As autoridades de Hong Kong vão começar a censurar todos os filmes nacionais e estrangeiros em busca de casos que possam ser interpretados como “violações da segurança nacional”, no mais recente exemplo do reforço do controlo da China sobre o território semi-autónomo.

Num comunicado publicado esta sexta-feira, o Governo de Hong Kong anuncia que foram feitas “emendas às orientações para os censores”, no sentido de expandir a sua autoridade sobre a verificação e classificação dos filmes. As mudanças foram feitas na sequência da aprovação, no Verão de 2020, de uma nova lei de segurança nacional por Pequim.

“O censor deve prestar atenção à representação de qualquer ato ou atividade que possa constituir uma ameaça à segurança nacional, ou que possa pôr em perigo, de qualquer outra forma, a defesa da segurança nacional de Hong Kong, e a qualquer conteúdo que seja objetivamente passível de ser entendido como um apoio, promoção, glorificação, encorajamento ou incitação aos referidos atos e atividades”, lê-se no comunicado.

A censura dos filmes na China é muito rigorosa, e são poucos os filmes que chegam às salas de cinema do país a cada ano. Contudo, em Hong Kong, os censores costumavam ter uma atitude menos restritiva, numa indústria local com sucesso internacional.

No entanto, há sinais cada vez mais preocupantes de que as autoridades querem apertar o controlo sobre os mundos da cultura e da arte no território de Hong Kong.

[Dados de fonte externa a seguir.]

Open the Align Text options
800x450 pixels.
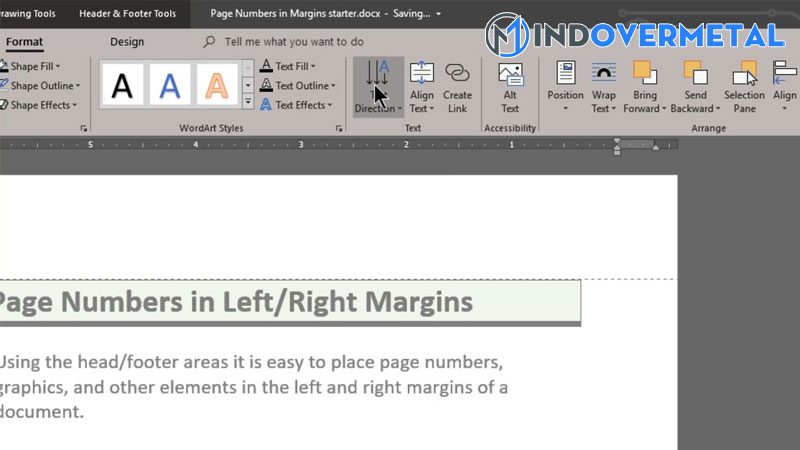tap(422, 88)
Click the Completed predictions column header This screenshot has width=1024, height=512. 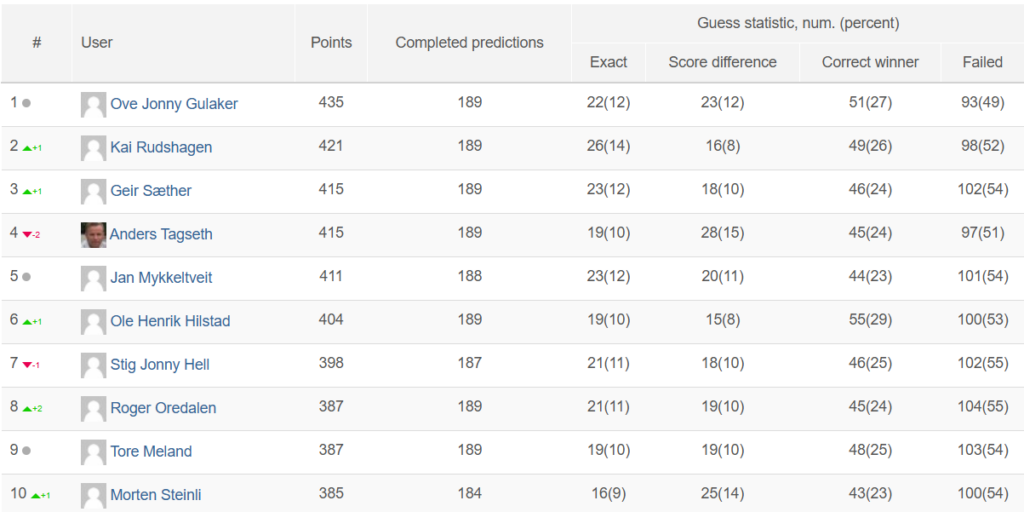(470, 42)
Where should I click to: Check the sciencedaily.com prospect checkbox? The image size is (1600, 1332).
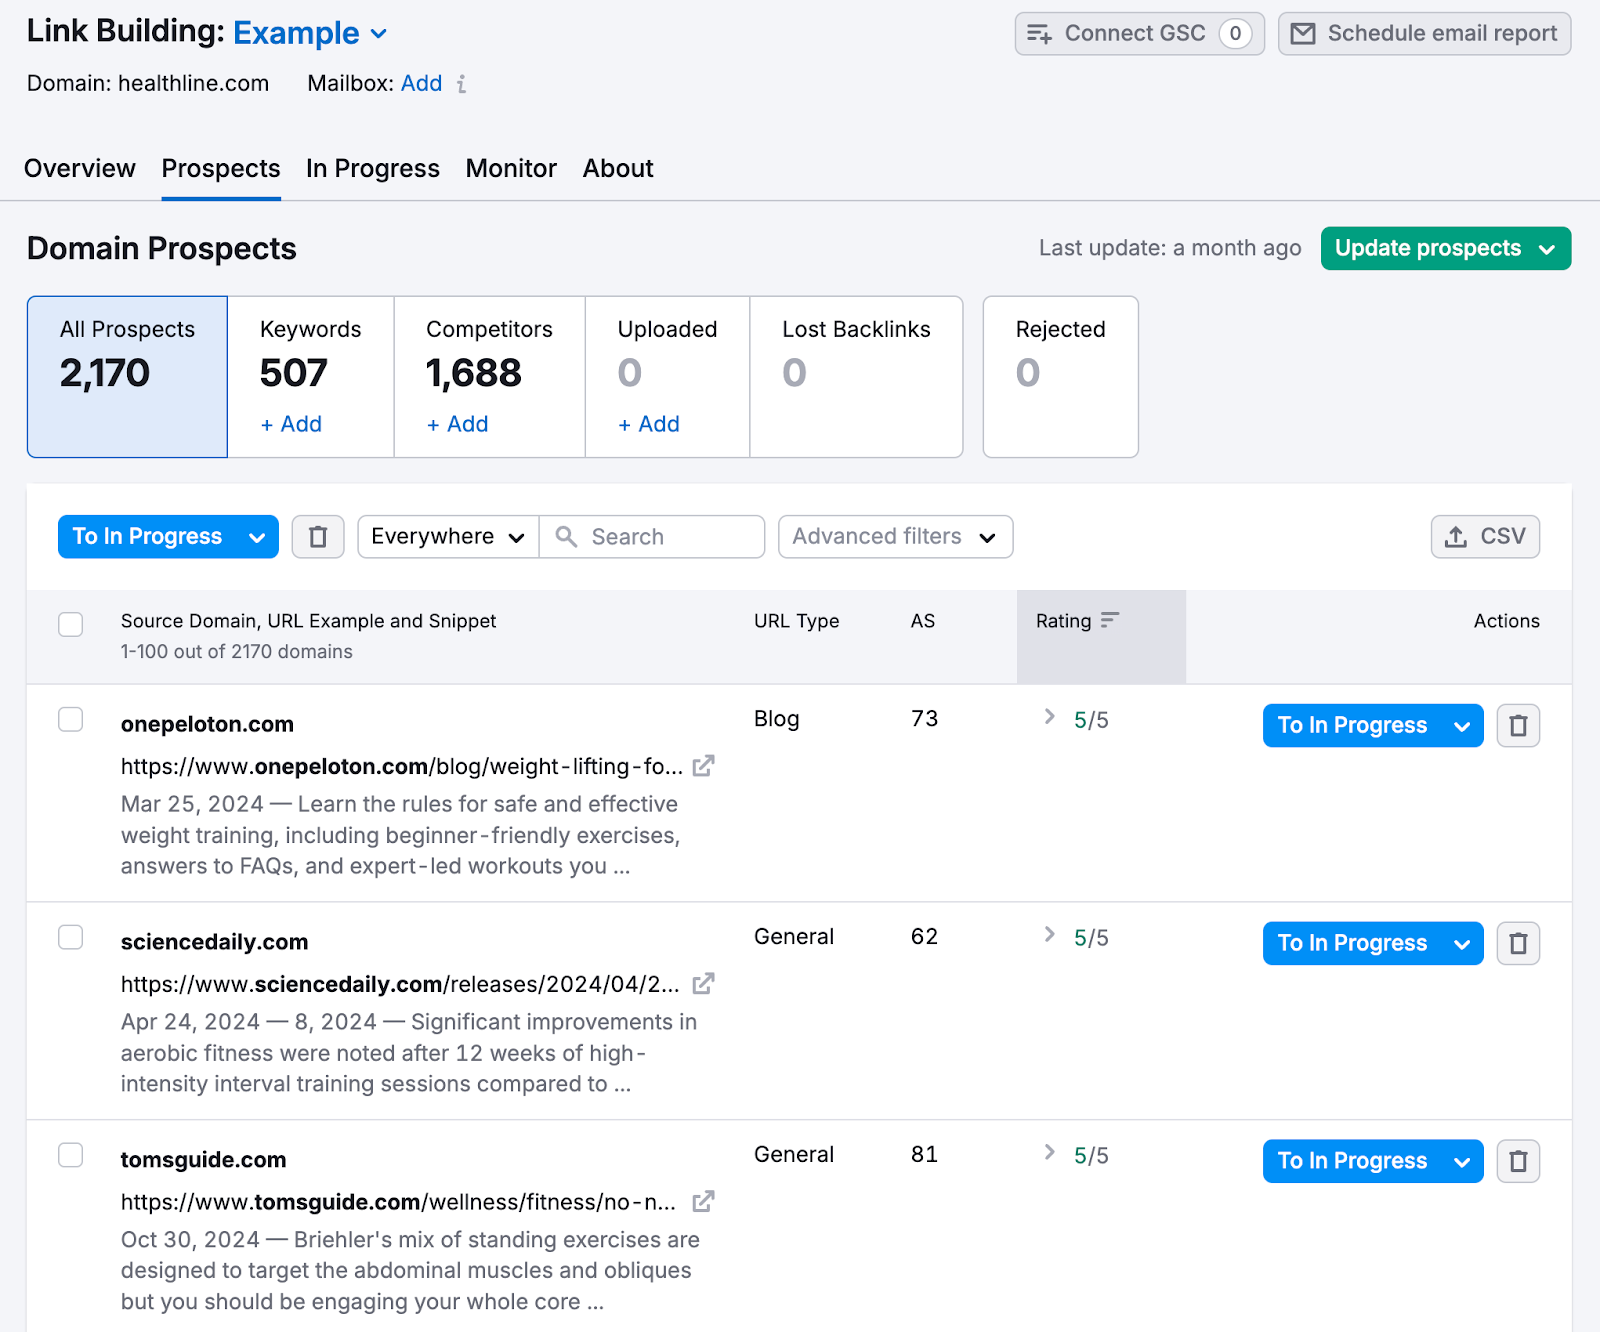pos(70,937)
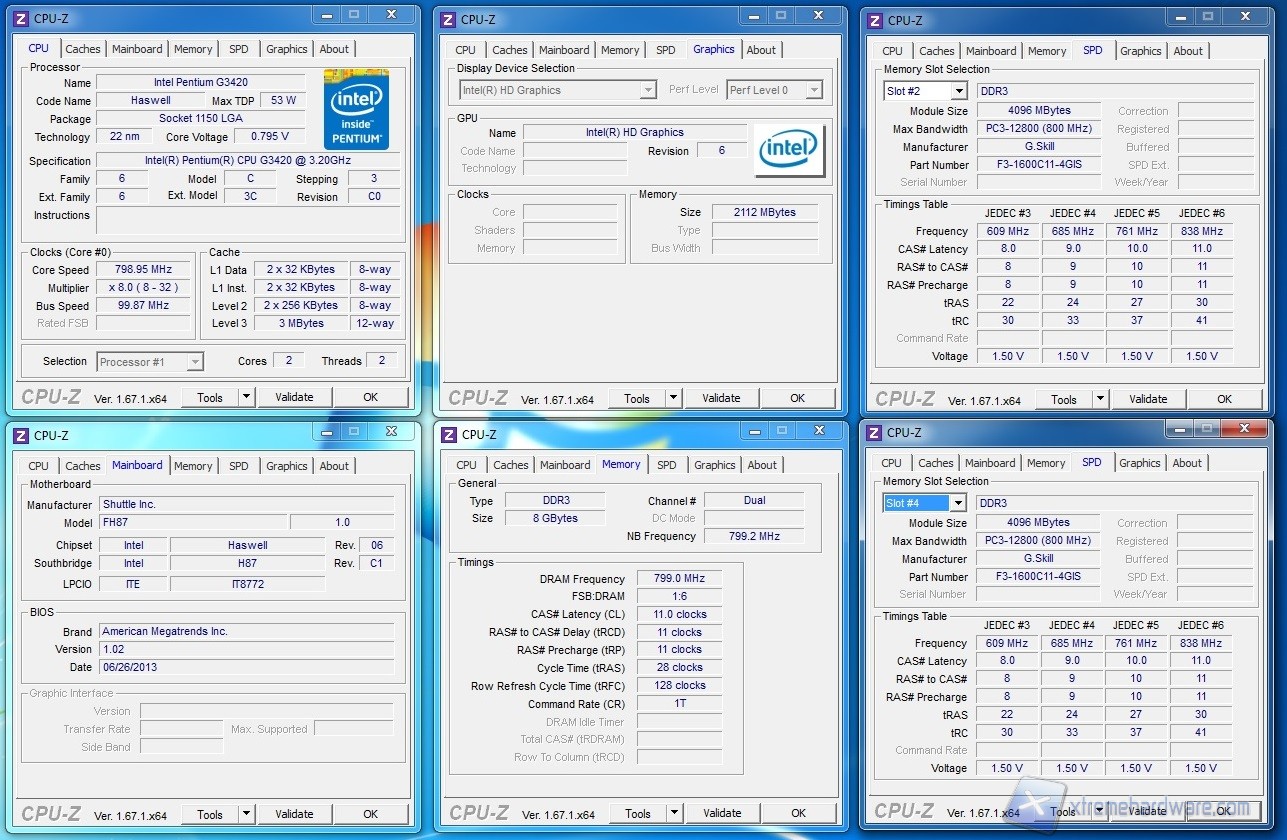Click CPU-Z title icon of Memory timings window
The height and width of the screenshot is (840, 1287).
(449, 435)
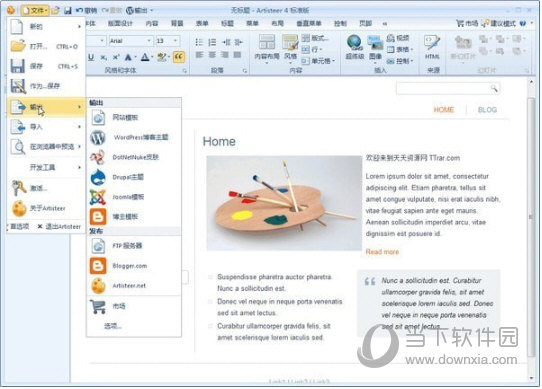The width and height of the screenshot is (542, 389).
Task: Open the Arial font name dropdown
Action: (x=131, y=41)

Em março, um documentário sobre os protestos pró-democracia de 2019 e 2020 foi retirado de circulação horas antes da estreia, sob a acusação de que continha ameaças à segurança nacional.

A nomeação do mini-documentário “Do Not Split” para um Óscar levou o canal TVB a não transmitir a cerimónia de entrega dos prémios de Hollywood pela primeira vez em 50 anos.

No início do ano, uma universidade local cancelou uma exposição de fotografia que continha imagens dos protestos de 2019, também citando ameaças à segurança nacional.